Recap: Sixteen-year-old Hazel Grace Lancaster has very few friends. She’s oddly close with her parents. She takes a few college classes instead of high school, and she loves America’s Next Top Model marathons. Also, she has cancer. Every time she attends another support group session, her mom insists that she make friends, but Hazel isn’t interested. As far as she’s concerned, she’s well on her way to dying anyway.

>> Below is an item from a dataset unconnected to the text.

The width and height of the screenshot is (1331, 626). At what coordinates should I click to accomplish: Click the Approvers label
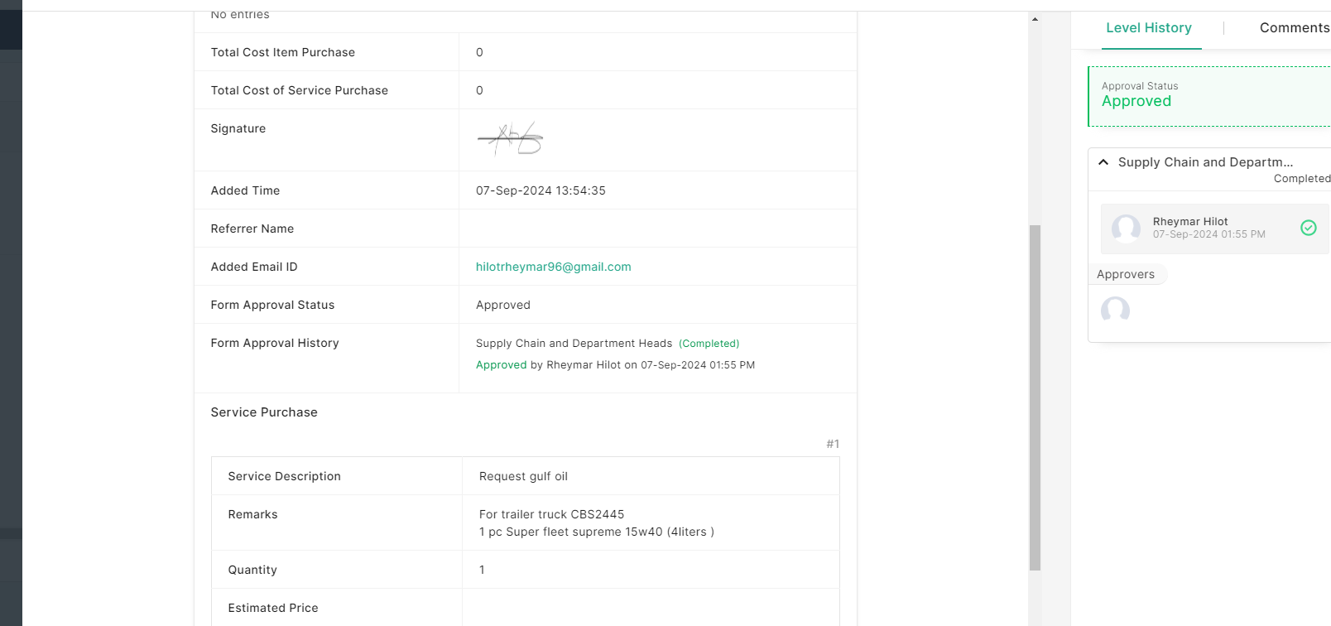1125,275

Everything changes when she meets fellow cancer patient Augustus. He’s sarcastic and smart and well, hot. He’s also in remission. Because Hazel is new to boys and relationships and new friendships, for that matter, she forces him to read her favorite book before accepting a date with him. Augustus reads the book — one with an open ending about a girl who has cancer. Augustus joins Hazel in her frustration with the end of the novel. Soon, a relationship is formed, as is an obsession with the novel.
Augustus uses his “Make a Wish”-style wish on Hazel. Hazel opens Augustus to world of true love, not the forced “love” he shared with his ex-girlfriend. But with two young cancer patients in love, there’s only one ending. This is not a happy story, but this is a powerful one about life, love, and how we perceive it all.

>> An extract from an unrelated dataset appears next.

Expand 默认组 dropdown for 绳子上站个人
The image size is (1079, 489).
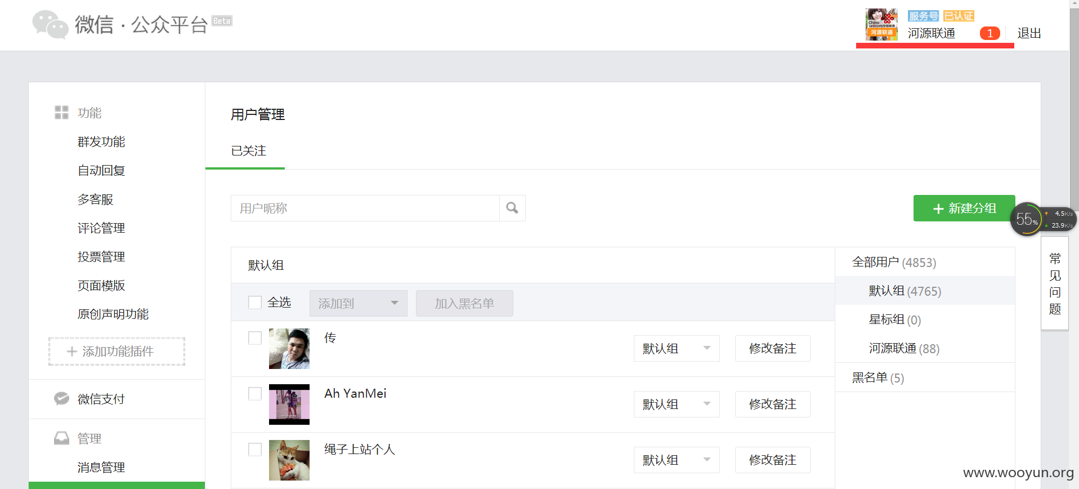(677, 460)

Analysis: When Hazel and Augustus meet, they’re doomed, destined for death. But they’re also lucky — able to live their lives with nothing to lose, however difficult it may seem. The Fault in Our Stars tells the story of young love between two old souls, and to reinforce their deep connection, author John Green relies on literature.

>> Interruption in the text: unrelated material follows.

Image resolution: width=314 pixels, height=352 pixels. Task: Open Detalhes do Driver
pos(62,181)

From the beginning, the two discuss their favorite books — both entirely different genres of literature. Her favorite book is a powerful story reflective of her own, and frightening in its depressingly realistic outlook; his, a graphic novel that depicts strength, overcoming the impossible, and heroism.
But the title of this novel itself, The Fault In Our Stars, is taken from a line of Shakespeare’s Julius Caesar: “The nobleman Cassius says to Brutus, ‘The fault, dear Brutus, is not in our stars, / But in ourselves, that we are underlings.'” This is how the teenagers suggest it is no one’s fault but their own that they are sick and doomed. But the reference to “stars” recalls yet another Shakespearean play, Romeo and Juliet, by referencing the two as “star-crossed lovers.” Theirs is a love that is not meant to last.
But the journey Hazel and Augustus take together — emotionally, physically, and literally — shows their love goes beyond death. With realistic teenaged narration from Hazel’s point of view and frank awareness of the characters’ own destiny, Green tells a story that will make you cry, but encourage you to live your life the best way you can. After all, you only get one chance.
MVP: Augustus. Through all the pain of illness and all the sadness of death, he finds the beauty of life, and gives Hazel a reason to live hers, even when she doesn’t know that it’s worth it.